4.8 Where RICS members do permit third party reliance, this should be done in a way that ensures:

  • the member will not have a liability to the third party greater than that it would otherwise have had to its client and
  • the third party understands and acknowledges (if it is the case) that the firm has not provided fresh advice and the effective date has not changed simply by the act of permitting third party reliance
  • the third party is bound by the terms and conditions of the firm's contract with its client (including the liability cap) and any liability cap is in aggregate in respect of claims by the original client and third parties
  • the purpose for which the advice has been provided has not altered simply by permitting third party reliance
  • that if there have been any changes to the advice given these are communicated clearly to the third party as well as the original client.

4.9 In considering whether to permit third party reliance, it is important for members to bear in mind the scope of their PII. The RICS Minimum Terms permit PII insurers to limit the cover available for claims brought by third parties to whom the contract has been assigned; the Minimum Terms require cover for assignments only where given to a financier or funding party and for only two successive assignments. Members should take specialist advice from insurance brokers or solicitors if they decide to permit third party reliance in the course of their practice, as they may need broader insurance cover.

4.10 This is particularly important if members permit reliance on valuations for the purposes of the securitisation of loans, loan syndication, stock exchange listing and other investment memoranda. Depending on their structure, those processes may entail transfer of loans, and assignment to the buyer of the loans of the ability to bring negligence claims against the original valuer. If a firm has only the 'two assignments' cover of the Minimum Terms, that may not be enough. Members should therefore review their individual insurance arrangements to verify whether they are suitable for their practice.
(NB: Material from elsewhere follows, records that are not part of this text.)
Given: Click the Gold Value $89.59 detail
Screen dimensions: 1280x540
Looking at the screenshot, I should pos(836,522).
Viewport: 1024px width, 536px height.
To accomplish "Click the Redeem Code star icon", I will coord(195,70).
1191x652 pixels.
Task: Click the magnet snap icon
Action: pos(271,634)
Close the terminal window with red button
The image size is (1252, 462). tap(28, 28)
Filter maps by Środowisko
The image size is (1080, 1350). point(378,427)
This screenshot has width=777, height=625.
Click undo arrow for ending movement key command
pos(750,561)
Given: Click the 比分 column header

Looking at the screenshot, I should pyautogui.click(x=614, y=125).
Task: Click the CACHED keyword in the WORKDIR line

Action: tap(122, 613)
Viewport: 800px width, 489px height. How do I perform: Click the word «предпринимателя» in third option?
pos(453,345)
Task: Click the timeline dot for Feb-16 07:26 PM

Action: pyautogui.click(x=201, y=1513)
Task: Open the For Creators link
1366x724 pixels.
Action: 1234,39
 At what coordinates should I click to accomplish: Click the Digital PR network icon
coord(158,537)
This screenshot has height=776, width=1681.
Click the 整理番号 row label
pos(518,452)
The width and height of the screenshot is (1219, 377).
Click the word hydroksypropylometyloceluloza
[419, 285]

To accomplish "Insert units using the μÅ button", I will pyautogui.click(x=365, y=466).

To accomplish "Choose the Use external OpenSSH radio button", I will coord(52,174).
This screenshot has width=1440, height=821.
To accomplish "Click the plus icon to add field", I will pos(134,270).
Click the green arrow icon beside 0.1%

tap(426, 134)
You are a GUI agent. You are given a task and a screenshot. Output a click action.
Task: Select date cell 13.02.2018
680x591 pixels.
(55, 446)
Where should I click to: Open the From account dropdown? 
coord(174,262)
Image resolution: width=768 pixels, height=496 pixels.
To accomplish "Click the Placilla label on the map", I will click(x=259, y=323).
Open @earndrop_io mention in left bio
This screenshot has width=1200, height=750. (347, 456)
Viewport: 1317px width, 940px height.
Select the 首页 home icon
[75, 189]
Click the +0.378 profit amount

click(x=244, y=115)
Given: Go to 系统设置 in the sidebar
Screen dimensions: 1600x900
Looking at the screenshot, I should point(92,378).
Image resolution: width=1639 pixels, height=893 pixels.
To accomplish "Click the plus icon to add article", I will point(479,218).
4.11 If a fee is being paid by a third party, it is important that members consider whether their client requires that third party to be entitled to rely on the advice. If not, the engagement letter and advice should make that clear, because otherwise the third party may seek to argue that they are entitled to rely on the advice by reason of having paid the fee.

4.12 Like all decisions involving risk, members should consider whether permitting third party reliance should, where practical or possible, command an additional fee to cover the relevant insurance cost and any additional risk.